Dans ce domaine, les comparaisons internationales (dont celles publiées en France par l’OST) sont généralement basées sur des chiffres relatifs à l’ensemble des doctorats, alors que ce sont principalement les doctorats en sciences et en ingénierie qui peuvent avoir une influence directe sur l’innovation industrielle.

Or une étude de l’OCDE(lire ici) parue en 2011 et rarement citée permet de connaître les nombres de doctorats en sciences et en ingénierie décernés en 2009 par pratiquement chacun de ses 34 pays membres. De plus, cette étude indique pour chaque pays (ainsi que pour la Chine et l’Inde) le pourcentage de doctorats en sciences et en ingénierie par rapport au total des doctorats (total qui inclut donc également ceux en lettres, droit, économie et sciences humaines) : ce pourcentage peut aller d’un peu plus de 20% (Grèce) à près de 60% (France, Chine).

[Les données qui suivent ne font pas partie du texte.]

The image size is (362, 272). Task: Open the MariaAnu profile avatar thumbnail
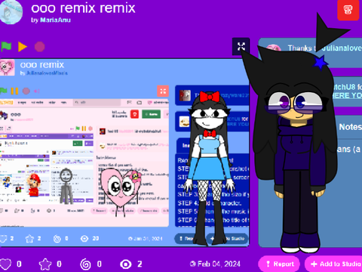[11, 12]
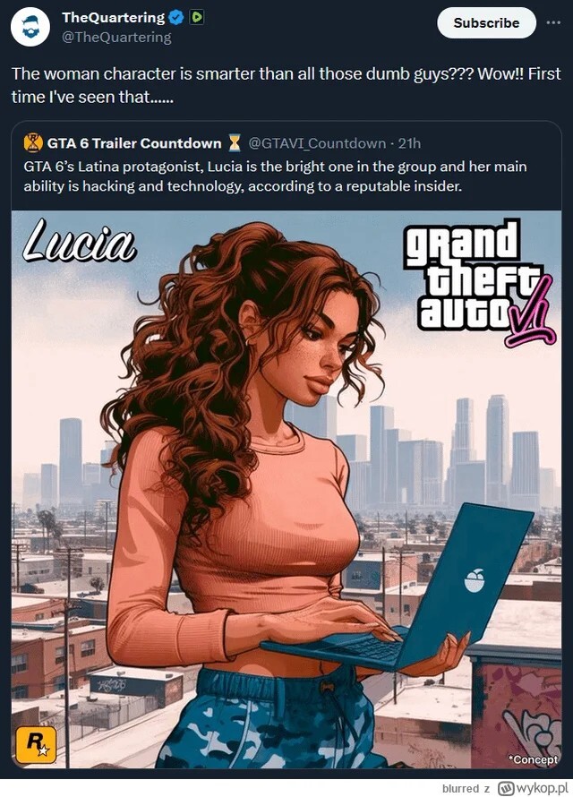The height and width of the screenshot is (797, 573).
Task: Click GTA 6 Trailer Countdown avatar icon
Action: tap(33, 143)
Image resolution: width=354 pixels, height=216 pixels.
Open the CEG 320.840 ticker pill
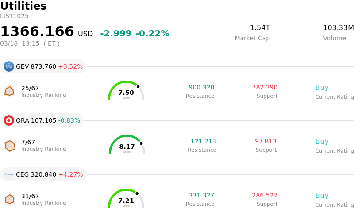(x=43, y=174)
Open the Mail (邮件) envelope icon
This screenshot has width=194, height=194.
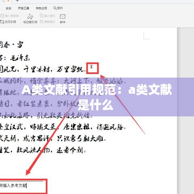point(63,16)
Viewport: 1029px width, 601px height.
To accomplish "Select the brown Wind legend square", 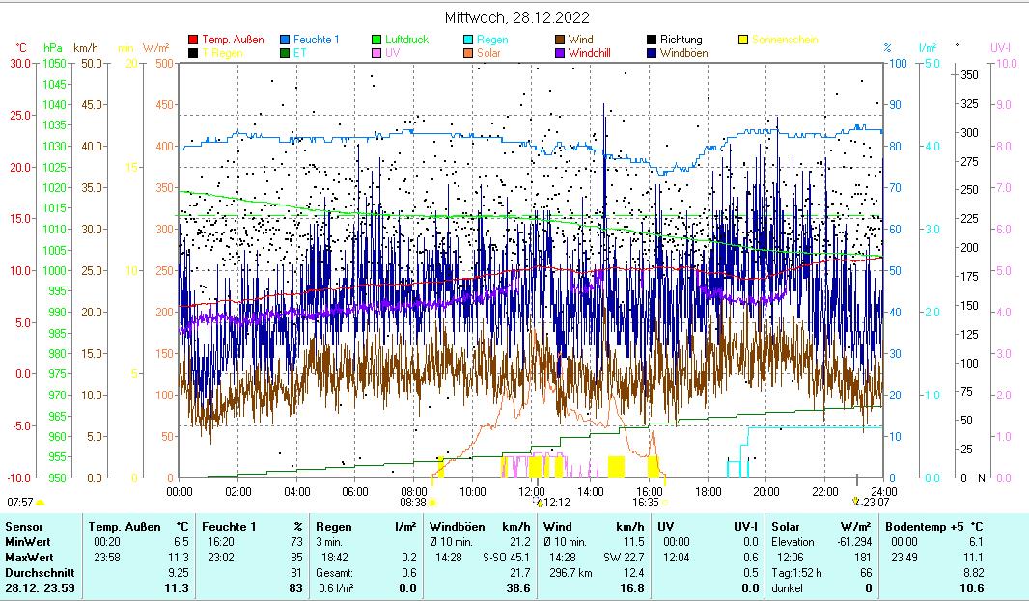I will (x=560, y=40).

Partant des chiffres donnés par l’OCDE sous forme de tableaux Excel, il est donc possible de faire des comparaisons entre le nombre de doctorats scientifiques aussi bien que non-scientifiques décernés annuellement par chacun des pays (nombre total et nombre de doctorats par million d’habitants). Par ailleurs, la consultation de plusieurs autres sources permet d’estimer le nombre annuel de nouveaux docteurs en sciences et en ingénierie à 30 000 pour la Chine et 10 000 pour l’Inde.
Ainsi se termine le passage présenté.